Grossesse et anomalies congénitales
Un total de 510 grossesses se sont produites durant l’étude, dans les proportions suivantes :
- lénacapavir : 193 personnes
- Truvada : 98 personnes
- Descovy : 219 personnes
Au moment de l’analyse des résultats, l’équipe ne disposait que de données limitées sur l’issue de ces grossesses, que voici :
- 121 naissances
- 66 fausses couches
- 90 avortements
Même si le lénacapavir est approuvé pour le traitement du VIH dans des pays à revenu élevé, il est rarement utilisé à cette fin jusqu’à ce jour. Le médicament est réservé au traitement des personnes dont le VIH est résistant à de nombreux antirétroviraux Par conséquent, l’expérience des médecins de son usage en dehors d’essais cliniques est limitée, et l’on comprend mal ses effets sur le fœtus et l’évolution de la grossesse.
Cette étude est la première à fournir une masse importante de données obtenues auprès d’un grand nombre de femmes traitées à long terme par lénacapavir et auprès de femmes enceintes. Ces données doivent être analysées plus en profondeur.
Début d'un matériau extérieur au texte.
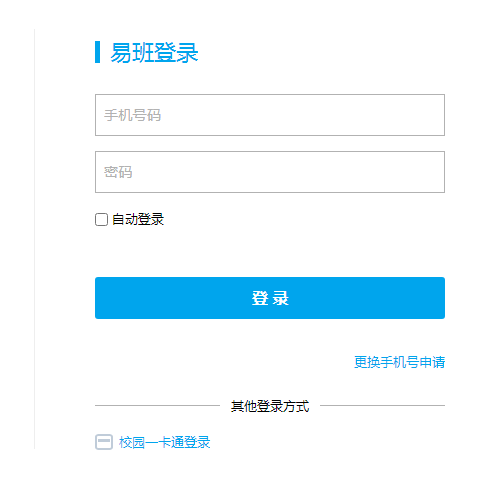This screenshot has height=482, width=481.
Task: Open the 更换手机号申请 link
Action: tap(399, 362)
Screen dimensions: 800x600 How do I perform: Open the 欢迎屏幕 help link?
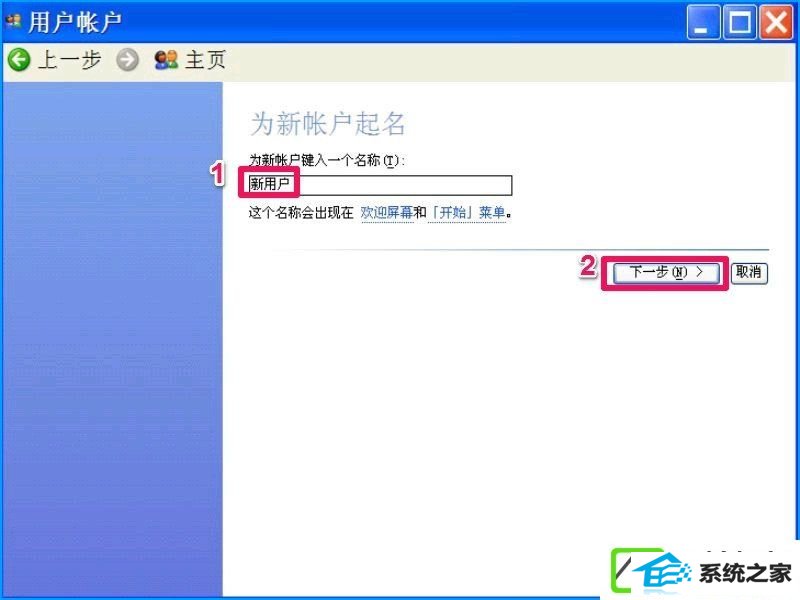point(386,213)
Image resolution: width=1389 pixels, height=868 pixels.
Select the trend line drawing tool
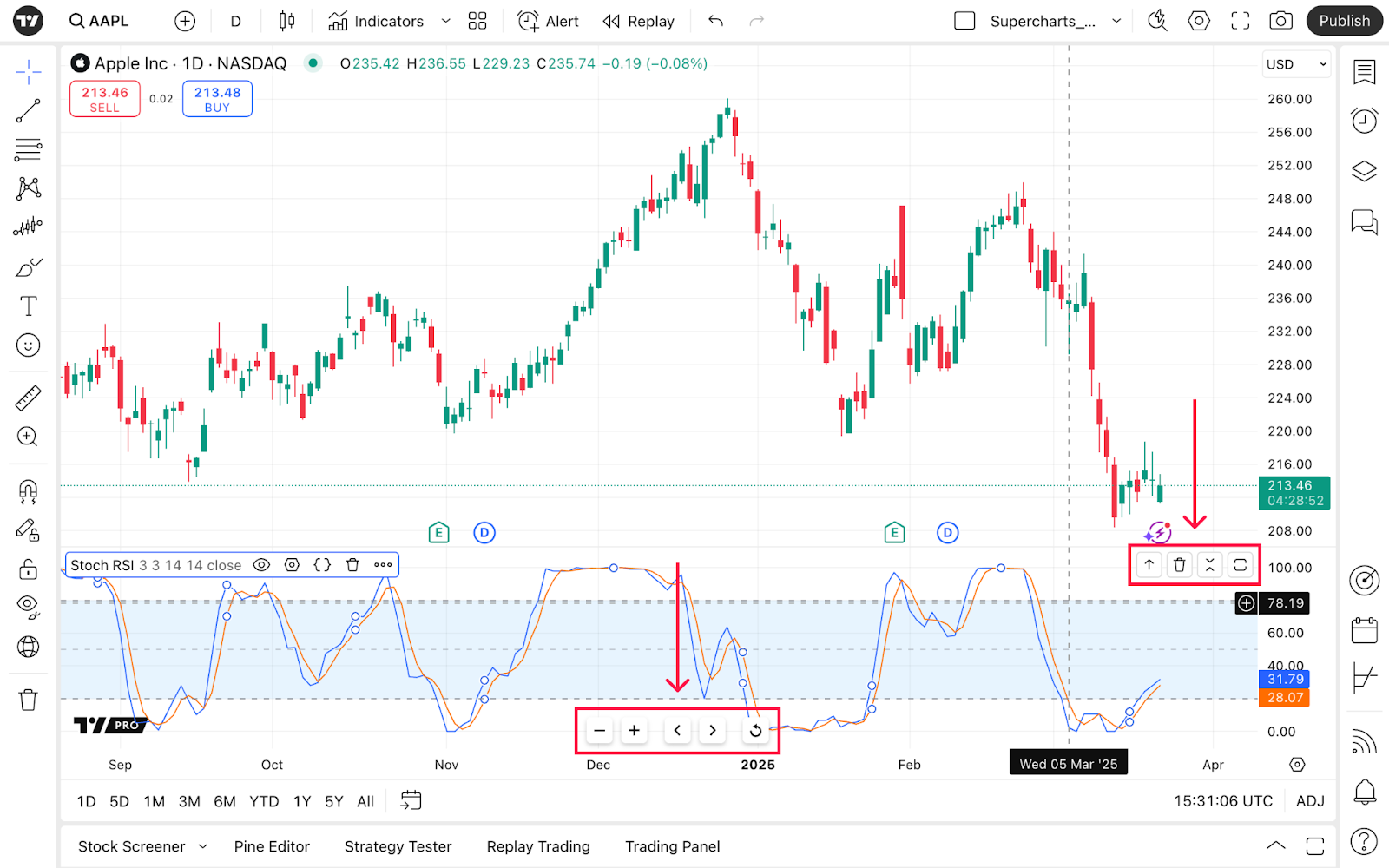(28, 110)
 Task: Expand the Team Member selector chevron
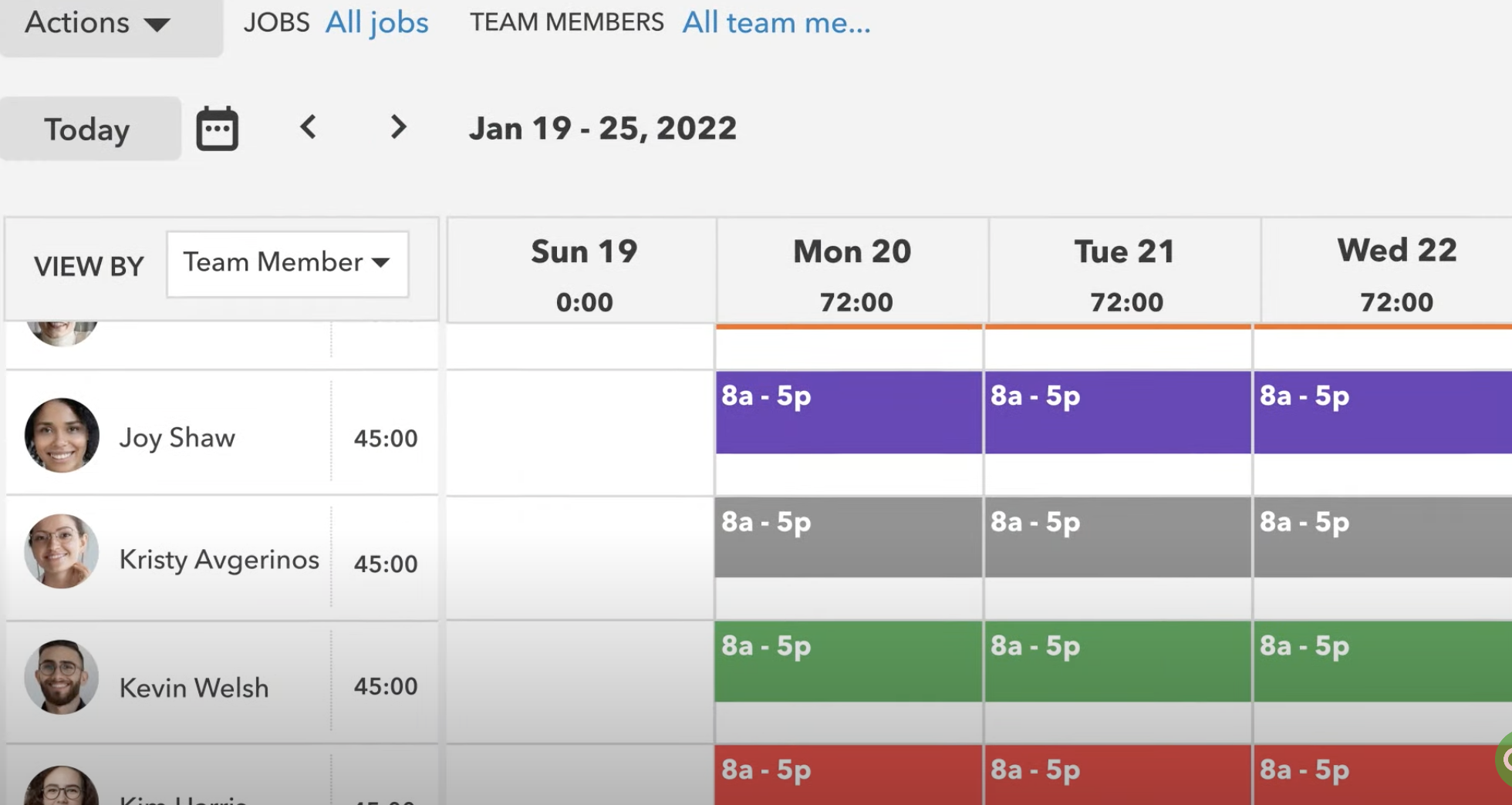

Une femme du groupe lénacapavir a accouché d’un enfant présentant un doigt ou un orteil de trop. Cependant, comme il y avait des antécédents de cette anomalie dans la famille de la femme en question (sans que le lénacapavir ne soit utilisé), l’équipe de recherche a jugé que le doigt ou l’orteil additionnel était attribuable à une prédisposition génétique et non au lénacapavir.
À retenir
Cette étude menée auprès de femmes et d’adolescentes cisgenres a produit des résultats enthousiasmants. Lorsqu’il est administré par injection sous-cutanée tous les six mois, le lénacapavir est associé à un degré élevé de protection contre le VIH, bien plus élevé en fait que l’usage quotidien de Truvada ou de Descovy. Selon cette équipe de recherche, cette différence était attribuable à une « mauvaise observance thérapeutique » de la part des personnes utilisant la PrEP orale.
Selon l’équipe de recherche, les facteurs contribuant à la mauvaise observance de la PrEP orale incluraient « la stigmatisation, l’aversion ou le manque d’expérience à l’égard de la prise quotidienne de comprimés et une perception erronnée de la probabilité de contracter l’infection par le VIH ».
Le lénacapavir deux fois par an pourrait aider de nombreuses femmes faisant face à ces problèmes.
—Sean R. Hosein
RÉFÉRENCE :
Bekker LG, Das M, Abdool Karim Q et al. Twice-yearly lenacapavir or daily F/TAF for HIV prevention in cisgender women. New England Journal of Medicine. 2024; sous presse.